Dominant negative mutants of transducin-alpha that block activated receptor.

Mutations counterpart to dominant negative RasSer17Asn in the alpha-subunits of heterotrimeric G-proteins are known to also produce dominant negative effects. The mechanism of these mutations remains poorly understood. Here, we examined the effects and mechanism of the Ser43Cys and Ser43Asn mutants of transducin-like chimeric Gtalpha* in the visual signaling system. Our analysis showed that both mutants have reduced affinity for GDP and are likely to exist in an empty-or partially occupied-pocket state.
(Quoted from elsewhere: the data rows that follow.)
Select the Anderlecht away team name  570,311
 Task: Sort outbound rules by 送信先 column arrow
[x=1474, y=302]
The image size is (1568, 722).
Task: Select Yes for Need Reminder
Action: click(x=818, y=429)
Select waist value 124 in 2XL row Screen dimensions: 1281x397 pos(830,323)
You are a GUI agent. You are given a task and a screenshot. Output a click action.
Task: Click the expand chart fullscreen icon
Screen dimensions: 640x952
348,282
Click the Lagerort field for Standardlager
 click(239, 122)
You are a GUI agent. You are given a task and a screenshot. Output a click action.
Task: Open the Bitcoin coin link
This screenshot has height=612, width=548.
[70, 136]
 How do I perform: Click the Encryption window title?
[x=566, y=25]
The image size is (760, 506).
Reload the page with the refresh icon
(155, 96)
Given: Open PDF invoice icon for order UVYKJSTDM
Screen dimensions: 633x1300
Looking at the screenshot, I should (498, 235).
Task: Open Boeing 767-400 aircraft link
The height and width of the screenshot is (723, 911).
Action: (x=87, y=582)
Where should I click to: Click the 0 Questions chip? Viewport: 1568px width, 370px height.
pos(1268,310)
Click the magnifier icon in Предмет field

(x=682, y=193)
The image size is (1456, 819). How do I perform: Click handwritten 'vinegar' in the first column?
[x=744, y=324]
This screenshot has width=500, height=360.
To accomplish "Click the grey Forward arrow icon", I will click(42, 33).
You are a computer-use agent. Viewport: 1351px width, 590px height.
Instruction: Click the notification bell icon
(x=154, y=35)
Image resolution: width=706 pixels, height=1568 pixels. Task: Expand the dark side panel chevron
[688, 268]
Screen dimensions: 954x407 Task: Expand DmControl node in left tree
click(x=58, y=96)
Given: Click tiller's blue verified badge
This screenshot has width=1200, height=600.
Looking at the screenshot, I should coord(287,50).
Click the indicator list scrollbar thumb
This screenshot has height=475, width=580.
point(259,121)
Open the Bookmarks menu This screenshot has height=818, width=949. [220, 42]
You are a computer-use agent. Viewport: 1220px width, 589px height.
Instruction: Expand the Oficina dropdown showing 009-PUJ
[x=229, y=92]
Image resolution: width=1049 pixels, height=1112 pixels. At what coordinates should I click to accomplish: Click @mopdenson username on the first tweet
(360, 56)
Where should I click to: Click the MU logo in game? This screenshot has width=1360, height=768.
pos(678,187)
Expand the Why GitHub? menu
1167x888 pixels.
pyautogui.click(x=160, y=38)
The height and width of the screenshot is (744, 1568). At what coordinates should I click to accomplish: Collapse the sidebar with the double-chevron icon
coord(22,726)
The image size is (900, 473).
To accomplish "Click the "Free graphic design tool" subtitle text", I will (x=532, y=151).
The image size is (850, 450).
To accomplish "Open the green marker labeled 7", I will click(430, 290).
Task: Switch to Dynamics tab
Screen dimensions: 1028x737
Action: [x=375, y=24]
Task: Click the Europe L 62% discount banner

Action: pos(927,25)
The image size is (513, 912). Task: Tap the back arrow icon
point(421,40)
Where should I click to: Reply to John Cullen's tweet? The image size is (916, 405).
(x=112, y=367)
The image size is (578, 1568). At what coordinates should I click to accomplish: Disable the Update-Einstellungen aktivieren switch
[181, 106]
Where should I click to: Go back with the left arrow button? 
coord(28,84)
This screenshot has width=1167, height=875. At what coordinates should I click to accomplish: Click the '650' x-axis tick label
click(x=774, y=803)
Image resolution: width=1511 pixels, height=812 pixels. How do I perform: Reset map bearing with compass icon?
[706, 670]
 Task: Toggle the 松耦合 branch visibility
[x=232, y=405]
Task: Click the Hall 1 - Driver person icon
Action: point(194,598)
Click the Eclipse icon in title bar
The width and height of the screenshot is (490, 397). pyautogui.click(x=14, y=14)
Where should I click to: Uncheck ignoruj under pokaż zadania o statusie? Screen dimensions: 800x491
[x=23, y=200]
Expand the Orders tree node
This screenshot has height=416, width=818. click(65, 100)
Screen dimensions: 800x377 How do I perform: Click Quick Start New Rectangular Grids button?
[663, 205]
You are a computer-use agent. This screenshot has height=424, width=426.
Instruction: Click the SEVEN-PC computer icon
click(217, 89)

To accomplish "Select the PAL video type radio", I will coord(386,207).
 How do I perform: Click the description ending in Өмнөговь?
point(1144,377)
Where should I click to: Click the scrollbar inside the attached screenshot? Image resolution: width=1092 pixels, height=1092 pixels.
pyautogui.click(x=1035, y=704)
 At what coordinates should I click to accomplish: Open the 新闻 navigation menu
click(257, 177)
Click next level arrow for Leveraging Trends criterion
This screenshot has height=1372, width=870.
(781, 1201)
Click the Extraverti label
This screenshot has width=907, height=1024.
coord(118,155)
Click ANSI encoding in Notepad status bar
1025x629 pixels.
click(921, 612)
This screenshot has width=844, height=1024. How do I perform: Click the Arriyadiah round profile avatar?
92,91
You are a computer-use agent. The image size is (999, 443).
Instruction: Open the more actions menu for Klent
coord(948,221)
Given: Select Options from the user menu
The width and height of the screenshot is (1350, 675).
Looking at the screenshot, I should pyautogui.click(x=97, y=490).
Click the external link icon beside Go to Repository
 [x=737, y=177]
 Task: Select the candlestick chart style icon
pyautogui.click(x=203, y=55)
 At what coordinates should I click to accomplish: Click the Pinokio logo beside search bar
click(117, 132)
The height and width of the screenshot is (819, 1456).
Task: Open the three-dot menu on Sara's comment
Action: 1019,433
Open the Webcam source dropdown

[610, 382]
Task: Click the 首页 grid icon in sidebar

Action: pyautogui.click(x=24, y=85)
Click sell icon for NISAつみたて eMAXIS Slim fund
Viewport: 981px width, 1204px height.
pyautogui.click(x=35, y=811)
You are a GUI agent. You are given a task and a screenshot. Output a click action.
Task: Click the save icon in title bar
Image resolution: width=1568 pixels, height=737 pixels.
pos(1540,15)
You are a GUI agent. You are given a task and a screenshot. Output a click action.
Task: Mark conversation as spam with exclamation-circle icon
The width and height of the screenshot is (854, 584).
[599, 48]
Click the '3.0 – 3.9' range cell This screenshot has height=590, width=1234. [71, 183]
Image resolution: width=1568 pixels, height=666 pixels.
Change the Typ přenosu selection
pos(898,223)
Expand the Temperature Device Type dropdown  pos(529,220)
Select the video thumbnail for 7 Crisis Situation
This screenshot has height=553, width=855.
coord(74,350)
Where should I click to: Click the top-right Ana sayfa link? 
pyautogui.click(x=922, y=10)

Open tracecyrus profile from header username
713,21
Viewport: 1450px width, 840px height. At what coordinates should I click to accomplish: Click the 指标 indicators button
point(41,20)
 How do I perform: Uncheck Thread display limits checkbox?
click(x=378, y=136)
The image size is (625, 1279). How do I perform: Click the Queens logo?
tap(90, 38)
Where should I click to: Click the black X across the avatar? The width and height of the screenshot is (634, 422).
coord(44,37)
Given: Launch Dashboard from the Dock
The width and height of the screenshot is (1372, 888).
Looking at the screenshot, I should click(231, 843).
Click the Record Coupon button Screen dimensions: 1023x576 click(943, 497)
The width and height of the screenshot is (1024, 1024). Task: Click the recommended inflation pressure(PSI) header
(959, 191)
S43C and S43N retained the ability to interact with Gtbetagamma and, as heterotrimeric proteins, bind to photoexcited rhodopsin (R*). The interaction with R* is unproductive as the mutants failed to bind GTPgammaS and become activated. S43C and S43N inhibited R*-dependent activation of Gtalpha* and Gtalpha, apparently by blocking R*. Finally, both Gtalpha* mutants lacked interaction with the gamma-subunit of PDE6, an effector protein in phototransduction. These results indicate that the S43C and S43N mutants of Gtalpha* are dominant negative inhibitors that bind and block the activated receptor in a mechanism that parallels that of RasSer17Asn. Dominant negative mutants of Gtalpha sequestering R*, such as S43C and S43N, may become useful instruments in probing the mechanisms of visual dysfunctions caused by abnormal phototransduction signaling.